King had signed to Silard to remain after the young man left. Once the door was closed he turned back to the psychiatrist. “There goes another one—and one of the best. Doctor, what am I going to do?”
Silard pulled at his cheek. “I don’t know,” he admitted. “The hell of it is, Harper’s absolutely right. It does increase the strain on them to know that they are being watched…and yet they have to be watched. Your psychiatric staff isn’t doing too well, either. It makes us nervous to be around the Big Bomb…the more so because we don’t understand it. And it’s a strain on us to be hated and despised as we are. Scientific detachment is difficult under such conditions; I’m getting jumpy myself.”
King ceased pacing the floor and faced the doctor. “But there must be
some
solution—” he insisted.
Silard shook his head. “It’s beyond me, Superintendent. I see no solution from the standpoint of psychology.”
“No? Hmm—Doctor, who is the top man in your field?”
“Eh?”
“Who is the recognized number-one man in handling this sort of thing?”
“Why, that’s hard to say. Naturally, there isn’t any one leading psychiatrist in the world; we specialize too much. I know what you mean, though. You don’t want the best industrial temperament psychometrician; you want the best all-around man for psychoses non-lesional and situational. That would be Lentz.”
“Go on.”
“Well—He covers the whole field of environmental adjustment. He’s the man that correlated the theory of optimum tonicity with the relaxation technique that Korzybski had developed empirically. He actually worked under Korzybski himself, when he, was a young student—it’s the only thing he’s vain about.”
“He did? Then he must be pretty old; Korzybski died in—What year did he die?”
“I started to say that you must know his work in symbology—theory of abstraction and calculus of statement, all that sort of thing—because of its applications to engineering and mathematical physics.”
“
That
Lentz—yes, of course.
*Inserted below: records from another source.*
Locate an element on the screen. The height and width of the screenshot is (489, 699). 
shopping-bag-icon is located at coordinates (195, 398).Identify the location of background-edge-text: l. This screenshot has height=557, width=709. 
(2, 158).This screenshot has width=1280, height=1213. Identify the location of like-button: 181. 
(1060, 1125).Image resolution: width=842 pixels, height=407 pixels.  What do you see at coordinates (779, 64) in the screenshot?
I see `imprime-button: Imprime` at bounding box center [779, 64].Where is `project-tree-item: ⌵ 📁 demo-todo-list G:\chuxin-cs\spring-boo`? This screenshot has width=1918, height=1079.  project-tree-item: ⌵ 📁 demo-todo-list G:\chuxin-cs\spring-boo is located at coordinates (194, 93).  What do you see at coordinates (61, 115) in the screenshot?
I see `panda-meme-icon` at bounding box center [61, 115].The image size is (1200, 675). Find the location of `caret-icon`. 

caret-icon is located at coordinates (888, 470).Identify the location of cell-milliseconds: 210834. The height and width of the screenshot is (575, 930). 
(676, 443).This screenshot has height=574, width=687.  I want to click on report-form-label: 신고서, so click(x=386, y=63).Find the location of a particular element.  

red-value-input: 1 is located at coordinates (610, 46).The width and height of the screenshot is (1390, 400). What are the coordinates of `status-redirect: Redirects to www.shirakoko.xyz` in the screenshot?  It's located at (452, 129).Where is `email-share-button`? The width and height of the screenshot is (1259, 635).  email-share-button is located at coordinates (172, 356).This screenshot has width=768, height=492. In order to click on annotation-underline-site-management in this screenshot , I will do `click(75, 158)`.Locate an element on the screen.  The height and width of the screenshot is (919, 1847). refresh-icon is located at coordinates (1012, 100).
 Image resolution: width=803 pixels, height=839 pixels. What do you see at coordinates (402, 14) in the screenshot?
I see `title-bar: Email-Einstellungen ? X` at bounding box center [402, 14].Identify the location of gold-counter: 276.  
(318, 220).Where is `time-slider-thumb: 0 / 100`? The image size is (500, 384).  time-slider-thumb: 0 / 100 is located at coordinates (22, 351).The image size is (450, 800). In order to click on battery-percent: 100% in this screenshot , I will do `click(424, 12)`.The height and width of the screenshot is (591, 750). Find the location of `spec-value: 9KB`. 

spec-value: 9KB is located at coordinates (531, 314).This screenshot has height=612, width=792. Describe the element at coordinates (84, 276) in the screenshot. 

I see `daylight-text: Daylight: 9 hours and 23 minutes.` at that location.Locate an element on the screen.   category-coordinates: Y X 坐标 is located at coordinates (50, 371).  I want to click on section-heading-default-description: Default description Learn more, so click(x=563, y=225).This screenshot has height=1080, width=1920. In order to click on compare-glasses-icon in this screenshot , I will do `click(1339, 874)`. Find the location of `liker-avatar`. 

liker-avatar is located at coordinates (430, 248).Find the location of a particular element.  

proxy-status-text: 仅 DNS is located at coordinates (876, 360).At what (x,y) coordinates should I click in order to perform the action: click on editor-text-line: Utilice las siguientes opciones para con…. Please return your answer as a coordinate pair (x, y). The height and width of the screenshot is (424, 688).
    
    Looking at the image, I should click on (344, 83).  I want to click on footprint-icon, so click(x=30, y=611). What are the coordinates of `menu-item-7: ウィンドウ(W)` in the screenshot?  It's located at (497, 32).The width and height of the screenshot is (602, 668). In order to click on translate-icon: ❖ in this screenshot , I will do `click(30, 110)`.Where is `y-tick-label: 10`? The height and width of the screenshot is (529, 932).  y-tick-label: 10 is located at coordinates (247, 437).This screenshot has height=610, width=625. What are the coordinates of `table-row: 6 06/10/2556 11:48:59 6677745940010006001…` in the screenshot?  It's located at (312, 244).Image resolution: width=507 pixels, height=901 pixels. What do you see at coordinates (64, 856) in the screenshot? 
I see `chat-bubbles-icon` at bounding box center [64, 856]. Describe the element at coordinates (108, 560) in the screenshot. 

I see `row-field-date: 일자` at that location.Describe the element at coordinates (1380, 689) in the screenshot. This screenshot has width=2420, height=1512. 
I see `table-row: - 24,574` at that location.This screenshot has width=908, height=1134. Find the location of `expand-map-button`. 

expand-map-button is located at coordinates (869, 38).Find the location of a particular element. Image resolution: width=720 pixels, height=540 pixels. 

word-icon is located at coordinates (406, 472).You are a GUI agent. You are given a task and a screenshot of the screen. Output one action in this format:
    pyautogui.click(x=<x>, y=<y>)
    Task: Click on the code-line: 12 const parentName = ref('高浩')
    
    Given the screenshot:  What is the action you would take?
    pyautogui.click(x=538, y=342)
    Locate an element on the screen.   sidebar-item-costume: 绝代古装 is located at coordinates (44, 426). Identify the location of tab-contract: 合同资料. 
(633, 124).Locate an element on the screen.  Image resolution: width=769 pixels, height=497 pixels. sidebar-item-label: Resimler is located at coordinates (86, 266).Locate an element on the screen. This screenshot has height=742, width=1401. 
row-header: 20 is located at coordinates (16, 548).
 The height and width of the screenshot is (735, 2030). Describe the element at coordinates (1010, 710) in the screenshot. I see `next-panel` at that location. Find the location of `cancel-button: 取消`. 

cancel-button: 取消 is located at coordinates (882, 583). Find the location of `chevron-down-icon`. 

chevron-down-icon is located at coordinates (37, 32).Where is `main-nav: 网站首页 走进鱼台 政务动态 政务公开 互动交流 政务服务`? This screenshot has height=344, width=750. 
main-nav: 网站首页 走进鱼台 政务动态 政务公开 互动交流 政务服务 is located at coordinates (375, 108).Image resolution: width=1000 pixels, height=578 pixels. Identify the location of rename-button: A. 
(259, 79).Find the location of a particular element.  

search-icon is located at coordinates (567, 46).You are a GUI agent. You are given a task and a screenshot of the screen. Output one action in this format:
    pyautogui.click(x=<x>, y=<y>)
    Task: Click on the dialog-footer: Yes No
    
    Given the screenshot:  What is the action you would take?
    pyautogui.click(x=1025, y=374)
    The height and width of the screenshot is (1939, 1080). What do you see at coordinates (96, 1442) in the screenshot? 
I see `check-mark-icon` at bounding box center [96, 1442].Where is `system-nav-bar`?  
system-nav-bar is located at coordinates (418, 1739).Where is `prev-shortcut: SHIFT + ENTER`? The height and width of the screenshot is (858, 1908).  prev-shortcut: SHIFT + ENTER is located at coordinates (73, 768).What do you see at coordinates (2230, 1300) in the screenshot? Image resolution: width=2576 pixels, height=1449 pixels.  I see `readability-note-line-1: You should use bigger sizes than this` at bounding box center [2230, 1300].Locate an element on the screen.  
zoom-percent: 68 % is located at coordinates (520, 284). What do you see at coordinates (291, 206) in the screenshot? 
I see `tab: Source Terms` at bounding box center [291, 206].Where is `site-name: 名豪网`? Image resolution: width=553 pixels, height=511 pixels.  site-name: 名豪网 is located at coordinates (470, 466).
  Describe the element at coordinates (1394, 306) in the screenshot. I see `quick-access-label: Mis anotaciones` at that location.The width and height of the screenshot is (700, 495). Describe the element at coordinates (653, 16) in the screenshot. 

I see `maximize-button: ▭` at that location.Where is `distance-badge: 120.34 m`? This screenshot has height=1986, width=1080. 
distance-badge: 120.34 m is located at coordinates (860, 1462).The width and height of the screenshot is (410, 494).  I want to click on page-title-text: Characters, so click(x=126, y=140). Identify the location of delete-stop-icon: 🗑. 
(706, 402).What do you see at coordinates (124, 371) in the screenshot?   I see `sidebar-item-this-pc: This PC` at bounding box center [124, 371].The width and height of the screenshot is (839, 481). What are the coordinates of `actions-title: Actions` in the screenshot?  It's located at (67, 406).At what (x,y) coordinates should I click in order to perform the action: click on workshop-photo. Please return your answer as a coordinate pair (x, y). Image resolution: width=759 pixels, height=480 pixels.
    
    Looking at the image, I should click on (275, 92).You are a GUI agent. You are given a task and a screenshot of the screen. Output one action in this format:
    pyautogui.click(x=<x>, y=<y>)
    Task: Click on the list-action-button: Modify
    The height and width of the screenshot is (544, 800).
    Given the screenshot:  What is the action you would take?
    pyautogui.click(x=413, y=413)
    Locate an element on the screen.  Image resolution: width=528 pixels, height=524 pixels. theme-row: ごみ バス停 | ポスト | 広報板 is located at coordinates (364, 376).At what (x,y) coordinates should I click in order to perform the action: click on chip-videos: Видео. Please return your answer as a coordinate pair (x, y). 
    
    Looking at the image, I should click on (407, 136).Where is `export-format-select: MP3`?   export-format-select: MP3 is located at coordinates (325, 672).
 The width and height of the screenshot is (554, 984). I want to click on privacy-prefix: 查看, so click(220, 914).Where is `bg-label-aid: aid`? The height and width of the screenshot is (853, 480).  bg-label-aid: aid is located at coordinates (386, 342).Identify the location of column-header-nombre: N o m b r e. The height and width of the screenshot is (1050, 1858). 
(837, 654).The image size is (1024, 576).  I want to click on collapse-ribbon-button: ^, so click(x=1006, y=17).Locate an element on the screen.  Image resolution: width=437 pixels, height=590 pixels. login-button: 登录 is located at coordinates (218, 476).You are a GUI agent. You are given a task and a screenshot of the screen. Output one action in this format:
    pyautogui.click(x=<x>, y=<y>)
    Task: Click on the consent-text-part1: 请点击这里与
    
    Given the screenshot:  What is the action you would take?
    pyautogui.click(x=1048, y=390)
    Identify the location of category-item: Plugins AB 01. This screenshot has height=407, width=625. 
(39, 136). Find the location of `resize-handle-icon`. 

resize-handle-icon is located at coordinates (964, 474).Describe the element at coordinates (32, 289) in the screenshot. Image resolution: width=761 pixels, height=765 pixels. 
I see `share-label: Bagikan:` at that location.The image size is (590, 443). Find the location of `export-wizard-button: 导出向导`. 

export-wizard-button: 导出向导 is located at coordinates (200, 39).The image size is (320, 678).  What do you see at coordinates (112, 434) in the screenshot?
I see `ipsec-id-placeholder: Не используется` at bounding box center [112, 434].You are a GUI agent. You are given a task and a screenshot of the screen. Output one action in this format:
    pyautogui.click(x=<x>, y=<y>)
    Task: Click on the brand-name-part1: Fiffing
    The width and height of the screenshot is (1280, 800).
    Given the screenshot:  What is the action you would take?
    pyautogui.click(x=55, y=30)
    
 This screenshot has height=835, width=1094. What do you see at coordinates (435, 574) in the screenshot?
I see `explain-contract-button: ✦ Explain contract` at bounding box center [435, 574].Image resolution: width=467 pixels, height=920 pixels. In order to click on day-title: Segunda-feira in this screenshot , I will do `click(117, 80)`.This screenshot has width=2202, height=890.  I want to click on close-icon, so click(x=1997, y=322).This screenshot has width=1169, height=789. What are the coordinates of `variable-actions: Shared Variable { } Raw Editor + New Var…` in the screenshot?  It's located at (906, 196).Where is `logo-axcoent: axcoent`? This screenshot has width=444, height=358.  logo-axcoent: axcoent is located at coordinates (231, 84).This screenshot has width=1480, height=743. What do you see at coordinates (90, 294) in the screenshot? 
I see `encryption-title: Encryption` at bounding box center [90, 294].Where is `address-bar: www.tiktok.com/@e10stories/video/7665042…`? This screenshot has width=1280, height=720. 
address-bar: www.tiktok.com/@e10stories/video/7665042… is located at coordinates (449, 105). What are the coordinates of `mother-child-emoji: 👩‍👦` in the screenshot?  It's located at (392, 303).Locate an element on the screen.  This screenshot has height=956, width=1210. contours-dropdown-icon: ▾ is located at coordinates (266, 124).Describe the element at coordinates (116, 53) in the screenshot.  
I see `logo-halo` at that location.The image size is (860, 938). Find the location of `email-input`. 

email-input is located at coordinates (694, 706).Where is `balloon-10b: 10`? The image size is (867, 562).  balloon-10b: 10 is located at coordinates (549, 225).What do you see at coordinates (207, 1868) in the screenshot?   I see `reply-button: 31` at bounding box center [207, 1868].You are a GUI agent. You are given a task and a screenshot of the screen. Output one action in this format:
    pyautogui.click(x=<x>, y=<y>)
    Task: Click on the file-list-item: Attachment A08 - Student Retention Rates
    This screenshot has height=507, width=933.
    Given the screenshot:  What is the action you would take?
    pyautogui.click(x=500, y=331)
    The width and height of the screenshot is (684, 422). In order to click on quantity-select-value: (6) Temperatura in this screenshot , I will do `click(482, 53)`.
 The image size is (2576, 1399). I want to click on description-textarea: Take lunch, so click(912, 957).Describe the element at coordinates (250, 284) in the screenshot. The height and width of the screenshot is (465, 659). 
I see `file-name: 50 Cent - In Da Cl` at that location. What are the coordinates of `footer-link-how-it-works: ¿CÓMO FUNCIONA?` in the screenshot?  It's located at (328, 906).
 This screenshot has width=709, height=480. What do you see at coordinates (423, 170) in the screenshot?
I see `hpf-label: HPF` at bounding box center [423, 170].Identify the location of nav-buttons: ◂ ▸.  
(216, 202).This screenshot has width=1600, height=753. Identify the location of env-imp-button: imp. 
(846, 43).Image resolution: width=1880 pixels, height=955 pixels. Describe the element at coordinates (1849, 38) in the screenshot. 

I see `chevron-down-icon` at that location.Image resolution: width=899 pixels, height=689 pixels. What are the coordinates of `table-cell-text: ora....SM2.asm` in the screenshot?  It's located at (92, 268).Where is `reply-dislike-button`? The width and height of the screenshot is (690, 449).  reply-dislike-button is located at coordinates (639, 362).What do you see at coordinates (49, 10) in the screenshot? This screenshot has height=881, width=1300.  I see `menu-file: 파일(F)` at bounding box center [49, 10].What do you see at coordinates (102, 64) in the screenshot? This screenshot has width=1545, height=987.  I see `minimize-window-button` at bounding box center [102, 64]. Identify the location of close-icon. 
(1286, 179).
But I had never thought of him as a psychiatrist.”
“No, you wouldn’t, in your field. Nevertheless, we are inclined to credit him with having done as much to check and reduce the pandemic neuroses of the Crazy Years as any other man, and more than any man left alive.”
“Where is he?”
“Why, Chicago, I suppose. At the Institute.”
“Get him here.”
“Eh?”
“Get him down here. Get on that visiphone and locate him. Then have Steinke call the Port of Chicago, and hire a stratocar to stand by for him. I want to see him as soon as possible—before the day is out.” King sat up in his chair with the air of a man who is once more master of himself and the situation. His spirit knew that warming replenishment that comes only with reaching a decision. The harassed expression was gone.
Silard looked dumbfounded. “But, superintendent,” he expostulated, “you can’t ring for Doctor Lentz as if he were a junior clerk. He’s—he’s
Lentz
.”
“Certainly—that’s why I want him. But I’m not a neurotic clubwoman looking for sympathy, either. He’ll come. If necessary, turn on the heat from Washington. Have the White House call him. But get him here at once. Move!” King strode out of the office.